For most of the colder half of the year (May to October) the subtropical ridge sits over Australia and during the warmer half (November to April) it is generally located to the south of the mainland. The changing position of the subtropical ridge is the reason why cold fronts and troughs can penetrate well into southern Australia during winter, but during summer they are far less common.
SAM in summer
SAM varies between three phases: positive, neutral and negative. A neutral phase of SAM means the belt of westerly winds is located near its average position for that time of year.
But when SAM is in a positive or negative phase the position of these westerly winds moves south or north (Figure 2).
A positive SAM in summer means the westerlies are even further south than usual, allowing tropical onshore easterlies to bring more warm moist air into eastern Australia, often resulting in above average rainfall over parts of New South Wales, Victoria, Tasmania and Queensland.
But a negative SAM in summer means less moist onshore flow from the east and typically less rainfall than usual over eastern Australia. Instead, dry continental air from inland Australia is pushed into this region, bring warmer and drier conditions and often increased fire risk.
SAM in winter
SAM’s impact can be quite different in winter because of the position of the subtropical ridge.
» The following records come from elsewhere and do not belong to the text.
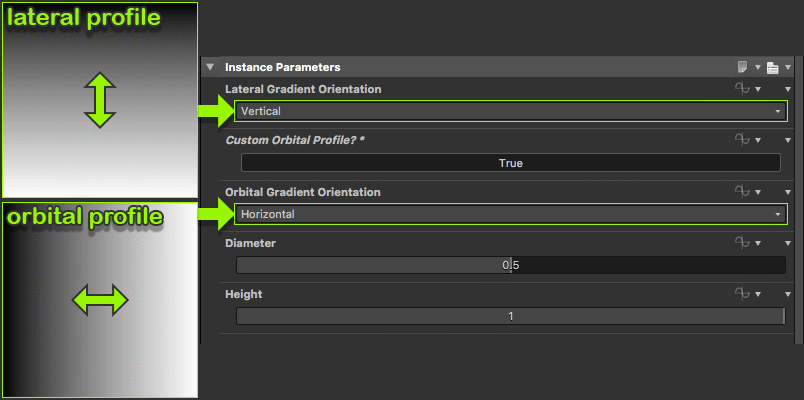Click the preset page icon in Instance Parameters header
This screenshot has width=804, height=400.
743,67
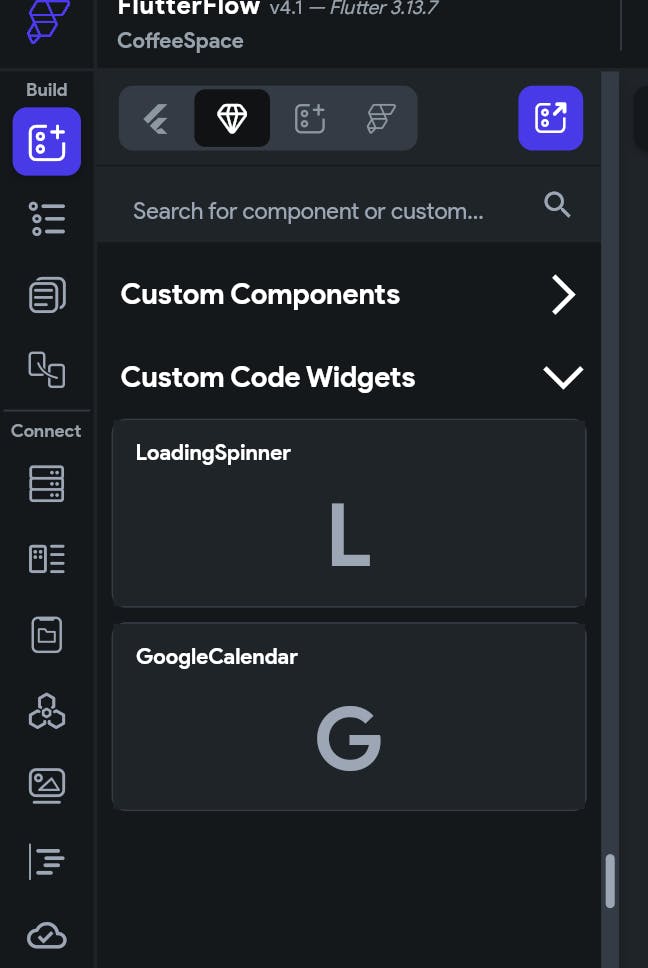This screenshot has width=648, height=968.
Task: Switch to the add-widget templates tab
Action: point(310,119)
The westerly winds are further north at that time of year and have more influence on our climate (Figure 3).
During neutral SAM in winter, westerly winds typically blow along Australia’s southern coastline bringing cold fronts and rainfall across southern Australia.
When SAM is in a positive phase during winter the westerly winds (and cold fronts) move further south than usual, meaning that places like southwest Western Australia, western Tasmania and parts of South Australia, Victoria and southern New South Wales typically miss out on some of their usual winter rainfall.
Conversely, when SAM is in a negative phase during winter, southern Australia can receive more cold fronts and storm systems, and typically more rainfall.
What else do we know about SAM?
The rainfall impacts from SAM are more pronounced during winter and summer compared with autumn and spring. In autumn, Australia’s climate typically sees very little effect from SAM, while in spring, the effect on rainfall resembles a weak summer pattern. But autumn and spring tend to be the times of the year when SAM has greatest influence on extreme heat.
“In the second half of spring and early summer 2019, SAM spent more time than usual in its negative phase. The belt of westerlies was further north than usual. That meant reduced rainfall in parts of the east because of decreased onshore flow” said Mr. Pollock. “At the same time, some southern parts of Victoria, or west-facing southern parts, recorded near average rainfall, and parts of western Tasmania above average rainfall despite the drying influence of one of the strongest positive Indian Ocean Dipole events on record.”
Negative SAM was one factor influencing the fire weather conditions in some parts of Australia towards the end of 2019. When the mode is in a prolonged negative phase, fire weather conditions in Australia are typically worse, particularly in New South Wales. A negative SAM is often associated with an early start to the bushfire season as it was in 2013 and 2018. It isn’t the only culprit though with climate drivers El Niño and the positive Indian Ocean Dipole also playing a role.
Most positive or negative SAM events last for around ten days to two weeks, though longer periods may also occur. Late 2019’s persistent negative SAM lasted around two months, only dipping back into the neutral range for a few days in November.
El Niño–Southern Oscillation events tend to favour particular phases of SAM during mid-spring and early summer. That wasn’t the case in late 2019 when ENSO was neutral—neither El Niño or La Niña. El Niño tends to favour negative SAM, while La Niña tends to favour positive SAM. Negative SAM events in summer generally reinforce El Niño’s drying influence over eastern Australia, while positive SAM events in summer generally reinforce La Niña’s wetting influence.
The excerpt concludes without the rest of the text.